• _Problem_
Your task is to transcribe, word for word, the line containing "is (980, 570)." and all lines that follow it to the end of the entries. Leave out the pictures.
================
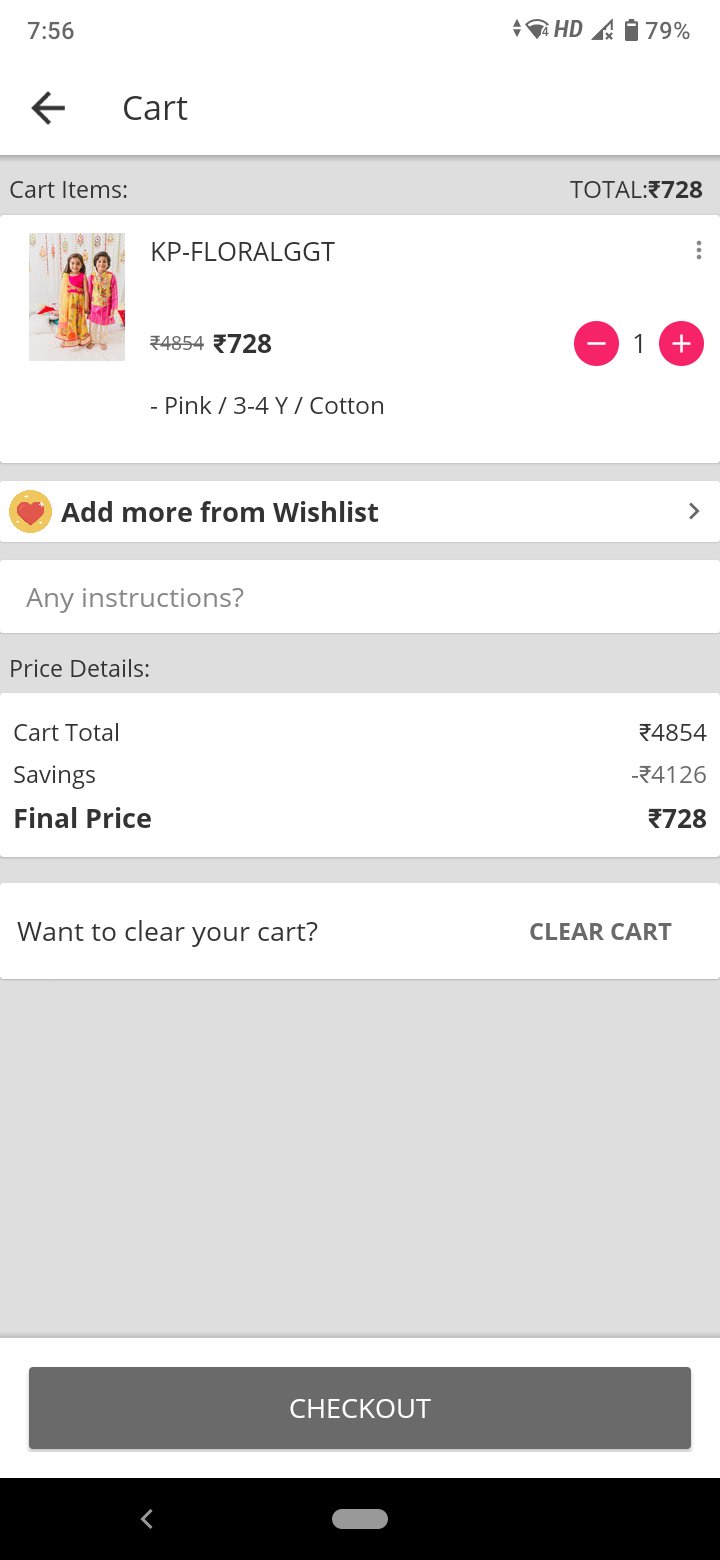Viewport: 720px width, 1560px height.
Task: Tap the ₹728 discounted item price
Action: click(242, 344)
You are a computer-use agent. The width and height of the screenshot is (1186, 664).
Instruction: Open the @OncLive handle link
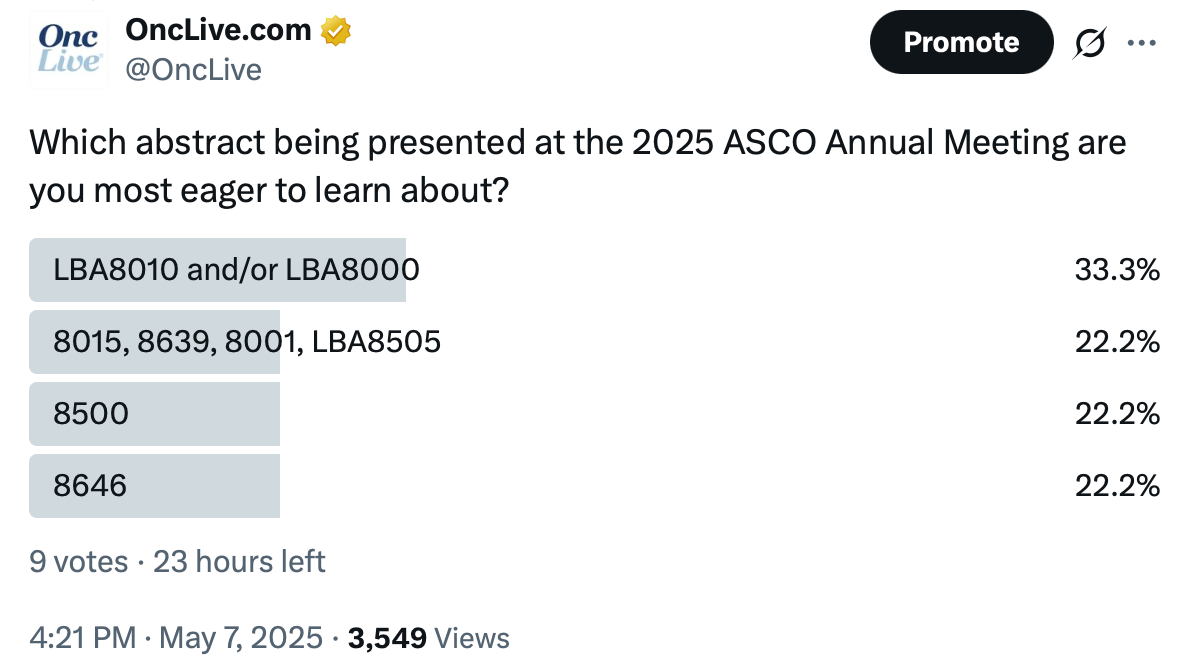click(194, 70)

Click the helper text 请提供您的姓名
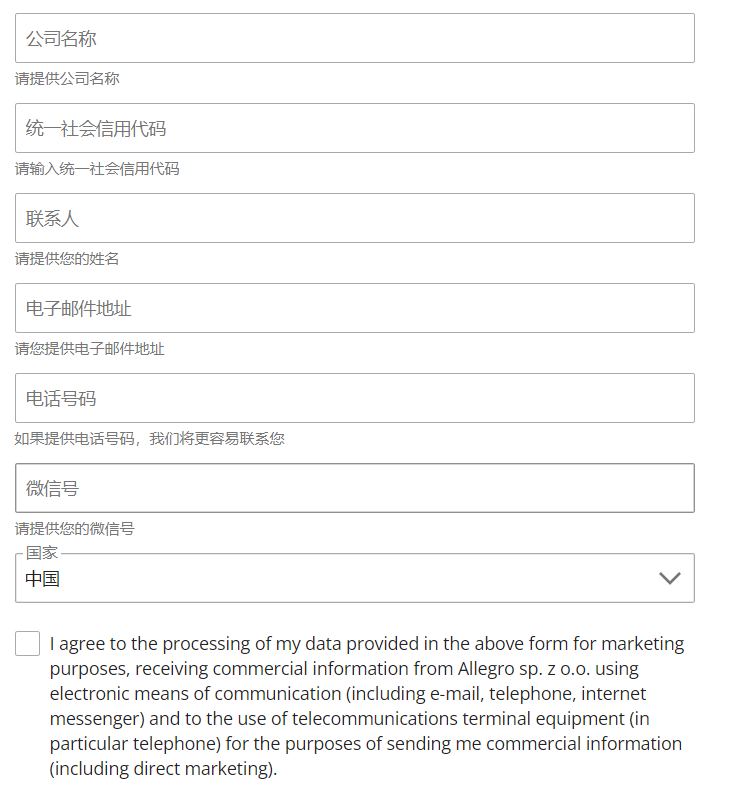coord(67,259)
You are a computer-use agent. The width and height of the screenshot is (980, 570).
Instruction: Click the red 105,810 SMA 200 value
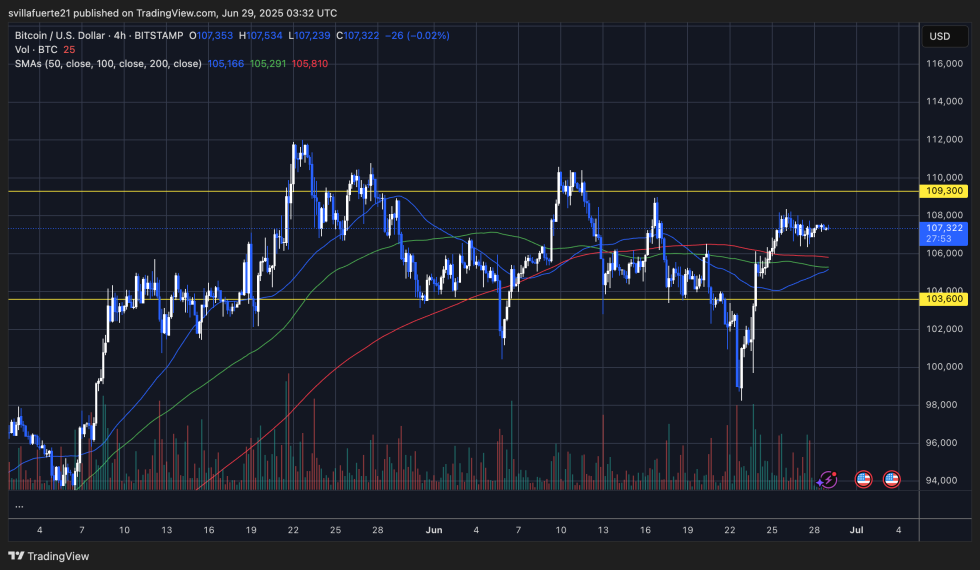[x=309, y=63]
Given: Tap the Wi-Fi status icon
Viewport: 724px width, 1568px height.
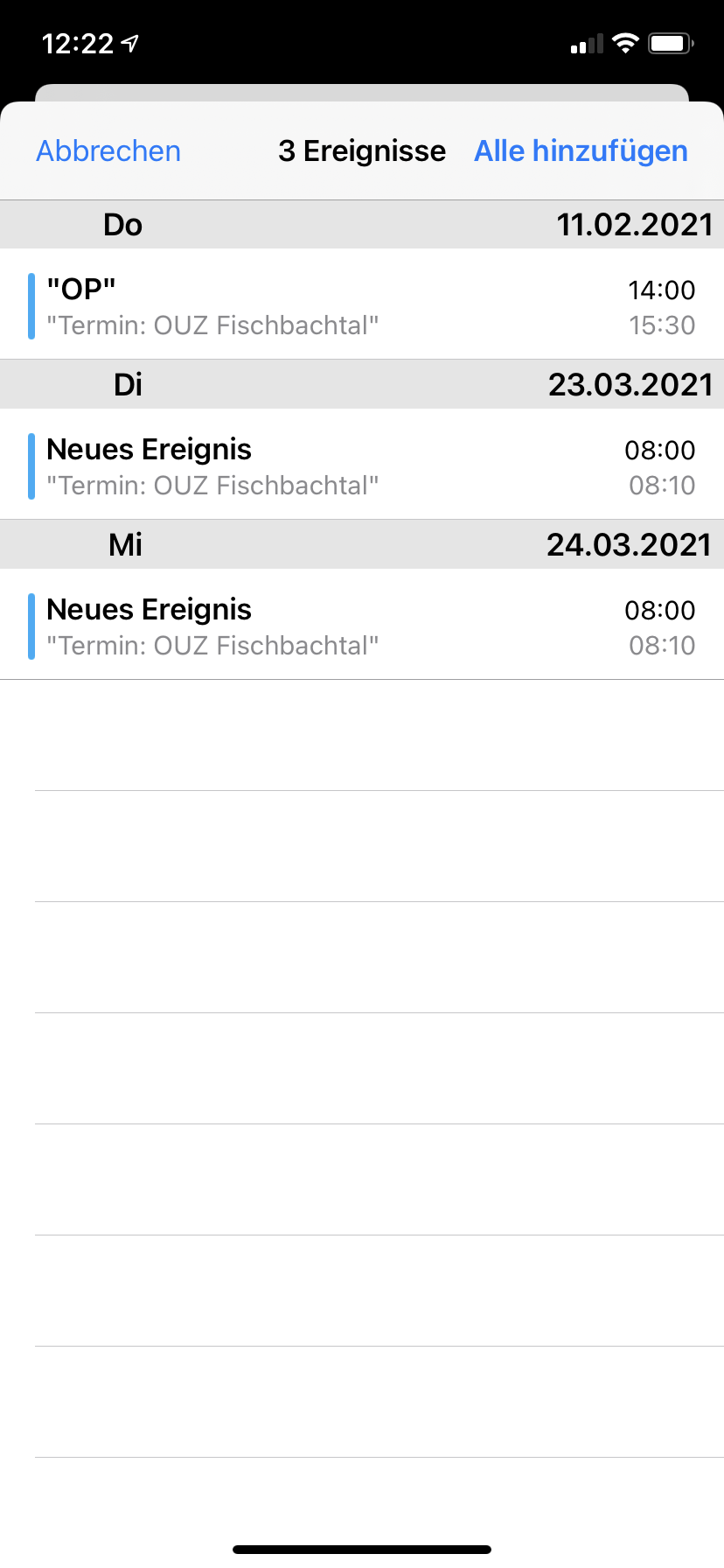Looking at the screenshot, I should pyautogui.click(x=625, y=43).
================
• _Solution to this exercise_
You are a computer-use agent. The width and height of the screenshot is (980, 570).
Instruction: Click the red 105,810 SMA 200 value
[x=309, y=63]
Given: Tap the Wi-Fi status icon
Viewport: 724px width, 1568px height.
Looking at the screenshot, I should pyautogui.click(x=625, y=43).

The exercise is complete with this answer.